I heard this song while I was driving last night and could not believe it. Did Usher finally come out with something I can believe in again? He hasn't dropped anything that I've really cared about since the Confessions album. I really love it. Tell us what you think about it.

Tuesday, February 14, 2012

The Return of the Hot Mess Championships: My Thoughts on the 2012 Grammys

Great job LL!
 My favorite group in the world, New Edition, performed in town the night of the Grammys. No way I was missing them for the Hot Mess Championships. That's what DVR is for. These are my real time thoughts while watching this year's Grammys.
  1. Love that Jersey is opening the show. Go Bruce! Bruce Springsteen is a sexy beast at 63, aint he? *Cough* Jersey water *cough* Max Weinberg is killin’ on these drums. Steven Van Zandt always seemed like he is a really close talker to me.
  2. Pray Deacon LL! I wish that him praying and his wedding band would distract me from counting how many times he has licked his lips already but no such luck. Pray for me.
  3. Lici called him Yum Yum Cool J.  I can’t take it.
  4. Carrie Underwood looks great.
  5. Seriously, LL is such a distraction.
  6. Sitting behind Adele: Did they say that was Taio Cruz? Ooooh Victor Cruz! Never heard of him.
  7. OMG Taylor Swift get away from Nicki Minaj. Who sat them together? Is she still young enough to have a guardian?

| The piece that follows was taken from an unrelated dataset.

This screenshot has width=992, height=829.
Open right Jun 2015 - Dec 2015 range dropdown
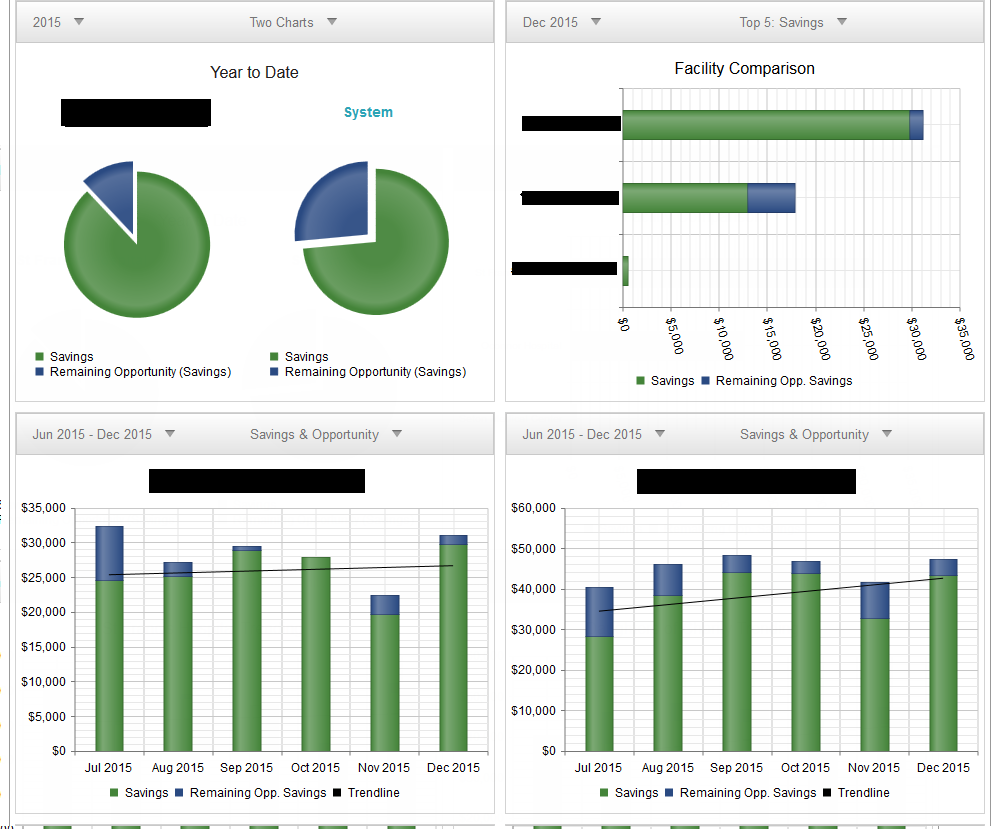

  8. Bruno Mars is a cross between Frankie Lymon, Johnny Mathis and Israel Houghton. He is killin’!  Can he close the show too?  I had no idea he had all of this in him!  Let's give a hand for Sexual Caramel!
  9. Now the Etta James tribute.  I have friends that sing who call Alicia Keys “Alicia Off Keys”.  I can't always tell that she is off. My ear's not that sharp.

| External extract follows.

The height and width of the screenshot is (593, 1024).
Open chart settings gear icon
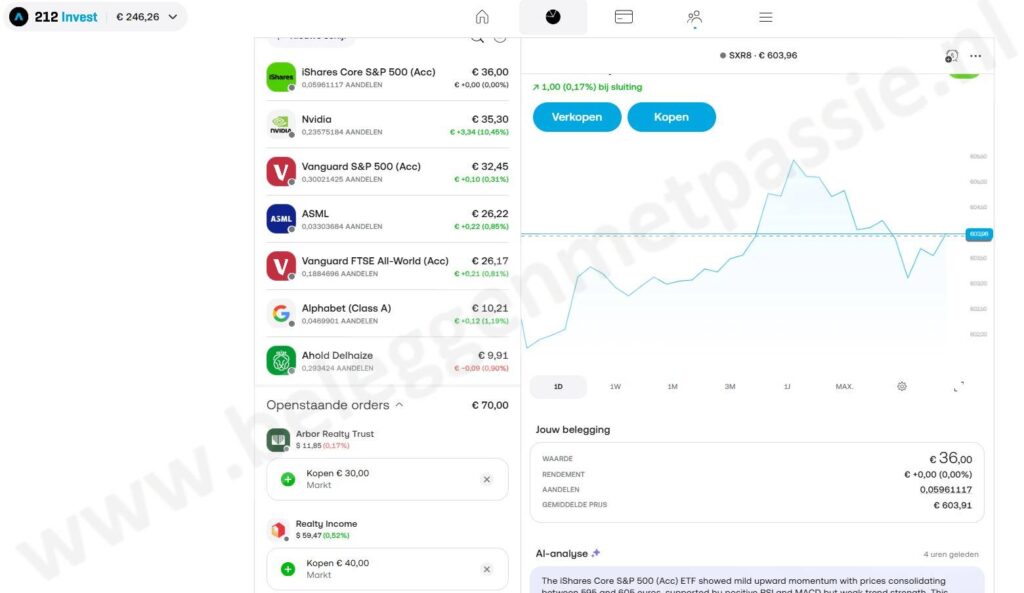(x=901, y=387)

  10. Sing Mother Raitt! Bonnie Raitt looks like she keeps that good candy in her purse.
  11. I live for Adele's makeup.
  12. Chris Brown's on. That's right. You mad.
  13. “Beautiful People” is my JAM! I really like this performance.  I'm glad he doesn't look like one of those kids from Meteor Man anymore though.
  14. Yeeeah “Otis” won!
  15. Yall were wrong for letting Kelly Clarkson go onstage with her weave looking like that. She's done nothing to deserve this injustice.
  16. Poor Jason Aldean.  His mic just gave up the ghost.
  17. Foo Fighters!  BFF Fact: Tia has loved Taylor since he played drums for Alanis Morrisette and I have loved Dave Grohl since Nirvana days. I flew to LA to see The Police reunion and that was the only show on the tour they were opening.  We missed it because a 45 minute drive took 3 hours. That is why I hate LA to this day.
  18. I’m so proud of LL right now! He’s doing great.
  19. Rihanna's vocals are...better. 
  20. Okay “We Found Love in a Hopeless Place” makes me want to just be young and reckless. Like I just want to start spray painting stuff and running through the streets like that movie The Warriors. I like this performance!
  21. I’m not really feeling this duet though. Yikes.
  22. Is Coldplay still on? Is this a label showcase? Why is this so long? I hate a showcase (that was for you Tonya)!
  23. Teach the babies, Dave Grohl! Great speech!
  24. Ryan Seacrest is our Dick Clark. I just feel that he will be 65 looking just like he does now. He’s a machine.
  25. Adam Levine's high pitched singing and caressing of this microphone stand is not conducive to holy living. That's really all I have to say about that but yeah for PJ Morton playing on this Beach Boys tribute!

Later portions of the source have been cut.